**Work instruction:** Restate the records word for word. Include no pictures.

**Task material:**
•••••
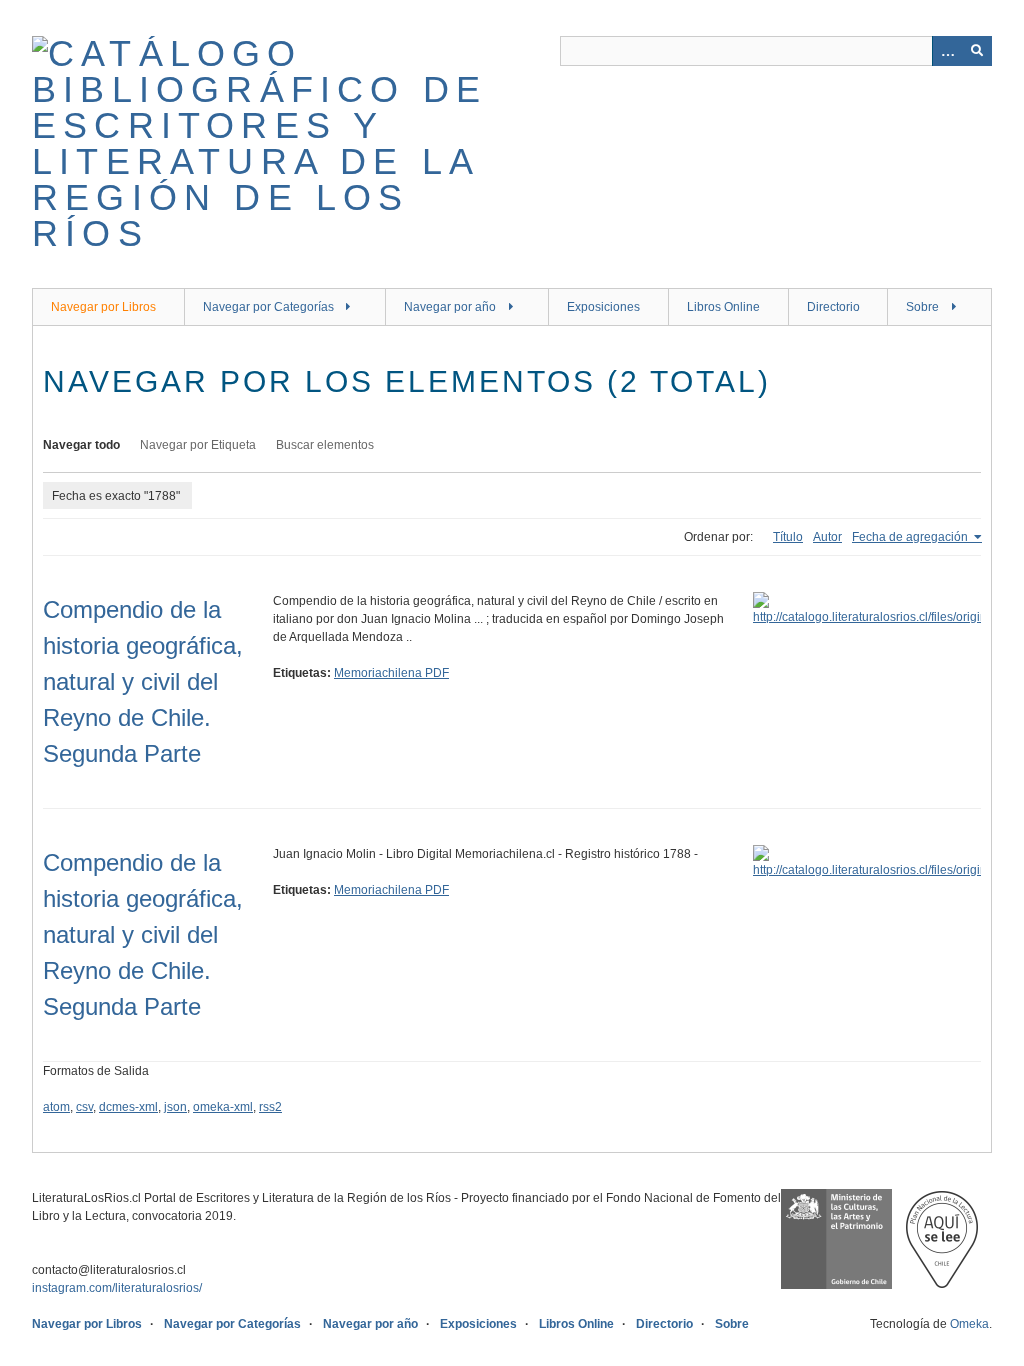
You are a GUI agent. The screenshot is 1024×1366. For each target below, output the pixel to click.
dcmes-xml (128, 1107)
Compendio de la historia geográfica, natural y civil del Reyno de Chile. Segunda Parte (143, 681)
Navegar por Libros (103, 307)
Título (788, 537)
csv (84, 1107)
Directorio (833, 307)
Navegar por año (450, 307)
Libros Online (723, 307)
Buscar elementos (325, 445)
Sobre (922, 307)
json (175, 1107)
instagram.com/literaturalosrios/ (117, 1288)
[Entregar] (977, 51)
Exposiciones (603, 307)
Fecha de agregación (911, 537)
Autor (827, 537)
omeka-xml (223, 1107)
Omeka (969, 1324)
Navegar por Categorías (268, 307)
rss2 (270, 1107)
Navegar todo (81, 445)
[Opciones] (947, 51)
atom (56, 1107)
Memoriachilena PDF (391, 673)
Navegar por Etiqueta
•••••
**Answer space:**
You are a GUI agent. The screenshot is 1024×1366. For each target below, output the pixel to click.
dcmes-xml (128, 1107)
Compendio de la historia geográfica, natural y civil del Reyno de Chile. Segunda Parte (143, 681)
Navegar por Libros (103, 307)
Título (788, 537)
csv (84, 1107)
Directorio (833, 307)
Navegar por año (450, 307)
Libros Online (723, 307)
Buscar elementos (325, 445)
Sobre (922, 307)
json (175, 1107)
instagram.com/literaturalosrios/ (117, 1288)
[Entregar] (977, 51)
Exposiciones (603, 307)
Fecha de agregación (911, 537)
Autor (827, 537)
omeka-xml (223, 1107)
Omeka (969, 1324)
Navegar por Categorías (268, 307)
rss2 (270, 1107)
Navegar todo (81, 445)
[Opciones] (947, 51)
atom (56, 1107)
Memoriachilena PDF (391, 673)
Navegar por Etiqueta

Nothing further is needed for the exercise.